Pengurus Bank Sampah bersama warga juga membuat biopori di sekitar parit dan menanam pohon di beberapa bahu jalan di lingkungan itu. Biopori itu difungsikan untuk menyerap air agar ada persediaan air dalam tanah. "Kita jadi seneng bawa anak-anak main keluar rumah, sejuk soalnya," ungkap Rini, warga Rawajati.
 
Usaha warga menghijaukan lingkungan dengan daur ulang sampah juga mempunyai nilai ekonomis untuk warga. Setiap warga memiliki buku tabungan sampah kering (Tasake) di Bank Sampah.
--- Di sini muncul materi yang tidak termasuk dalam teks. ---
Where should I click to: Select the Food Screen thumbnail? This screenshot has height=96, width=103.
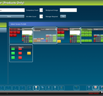click(45, 35)
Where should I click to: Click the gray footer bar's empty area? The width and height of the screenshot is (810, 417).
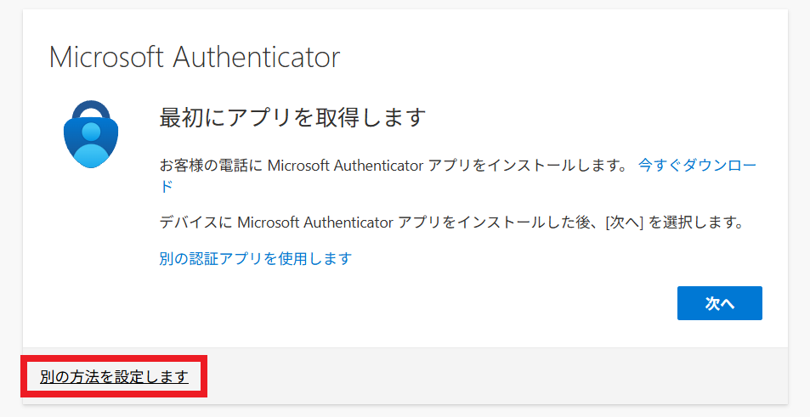[x=496, y=376]
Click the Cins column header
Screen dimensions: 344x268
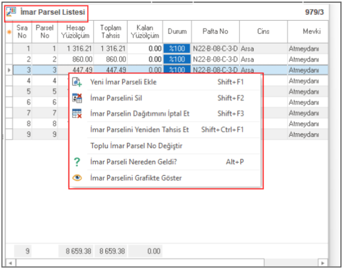click(x=263, y=31)
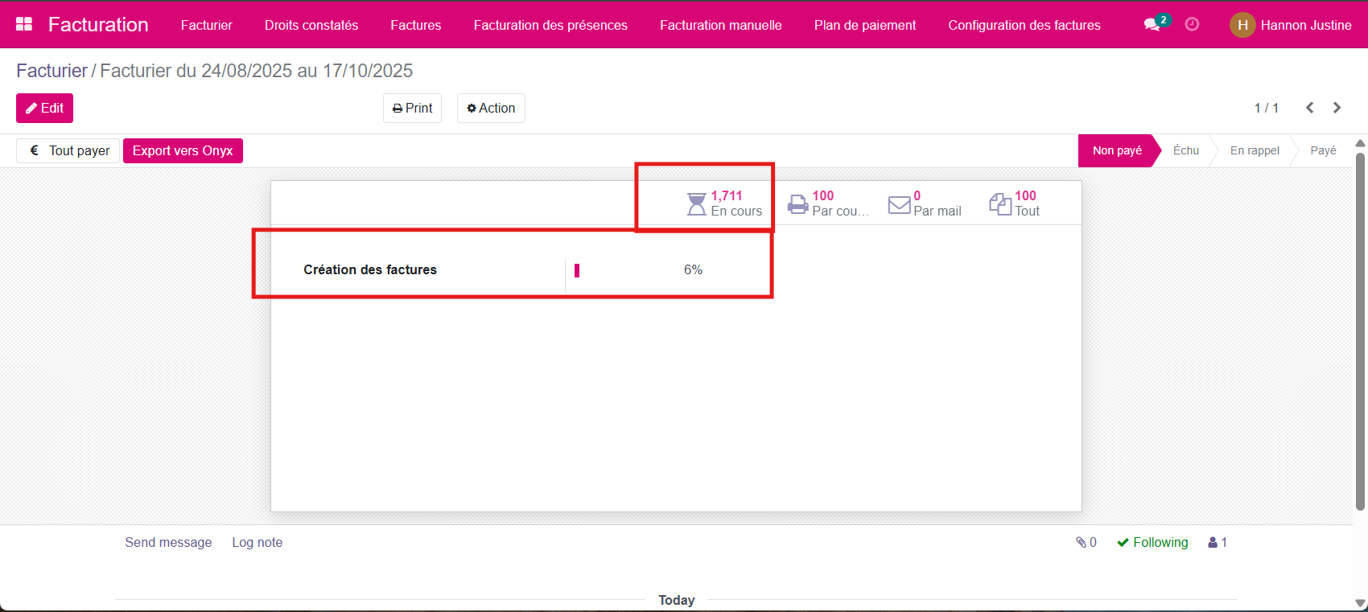Open the conversations chat icon with badge

tap(1152, 25)
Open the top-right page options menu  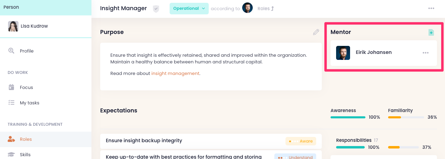coord(431,8)
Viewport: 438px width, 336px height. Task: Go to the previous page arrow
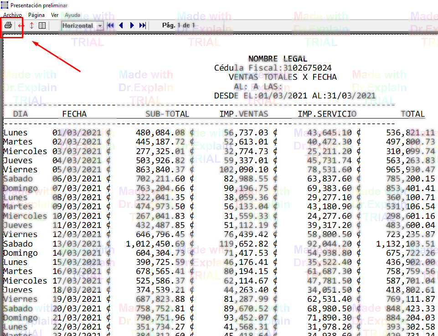click(121, 26)

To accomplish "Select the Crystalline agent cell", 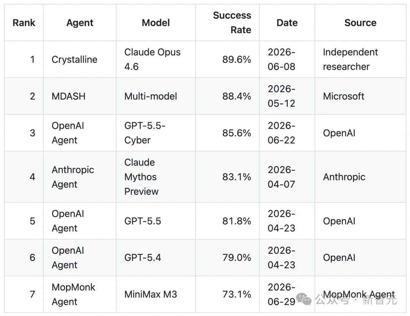I will [80, 59].
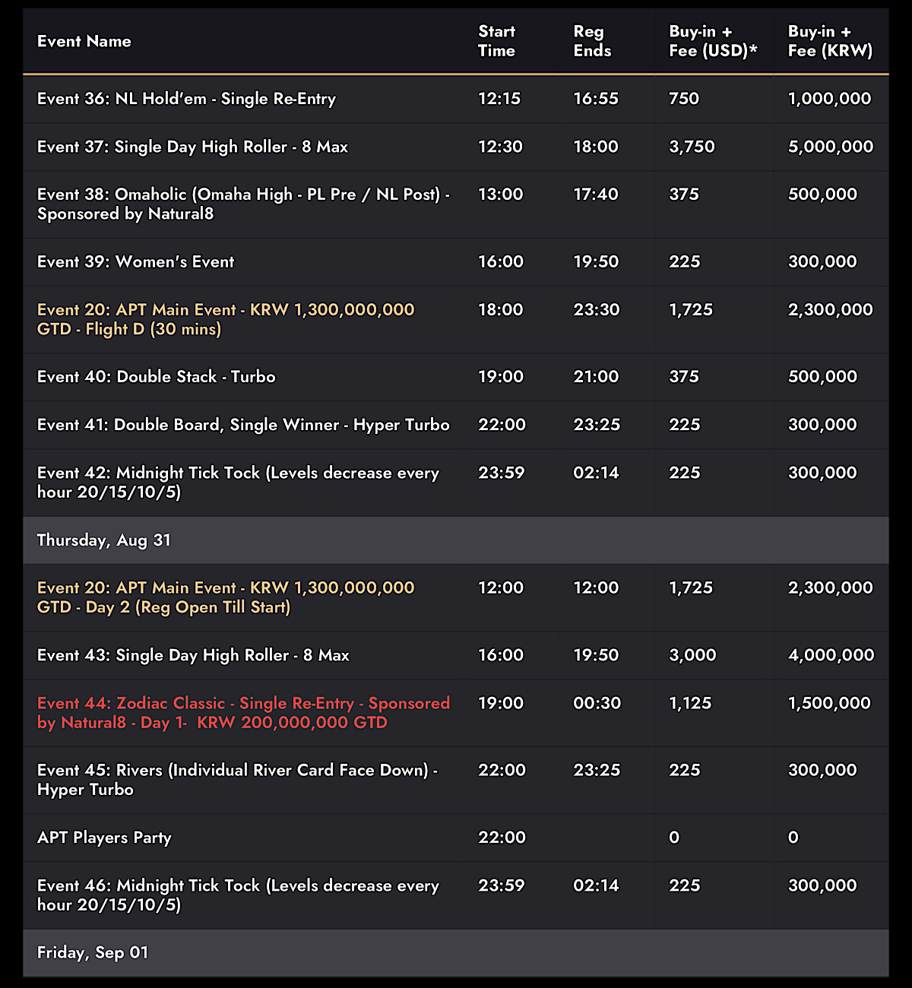Click the Buy-in + Fee (USD) header
The width and height of the screenshot is (912, 988).
[x=713, y=41]
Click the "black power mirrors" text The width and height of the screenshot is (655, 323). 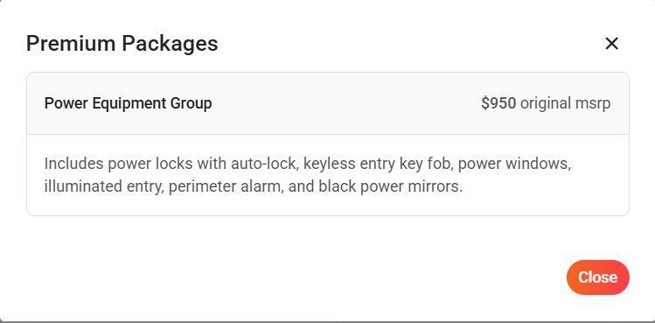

Setiap sampah kering yang dibawa warga akan dihitung lalu dibayar pada akhir bulan setelah sampah laku terjual. Dari hasil setoran itu, anggota akan mendapat bayaran sesuai harga dari sampah yang disetor. Bayarannya diberikan pada bulan berikutnya.
 
"Sistem itu membuat kami senang. Soalnya selain udara di sini jadi sejuk, anak saya juga bisa dapat Rp 200.000 per bulan, dia juga jadi rajin mengumpulkan sampah plastik di halaman," ujar Sumiati, warga setempat.
 
Apa yang dilakukan warga di Rawajati memang tidak membuat Jakarta hijau secara keseluruhan. Namun bila apa yang mereka lakukan dicontoh warga di tempat lain, barangkali predikat hutan beton untuk Jakarta berangsur-angsur bisa berubah menjadi "hutan" yang hijau. Itulah juga yang diharapkan Awarsono. "Semoga warga Jakarta melakukan hal yang sama, sederhana kok, dapat duit pula", ujarnya berharap.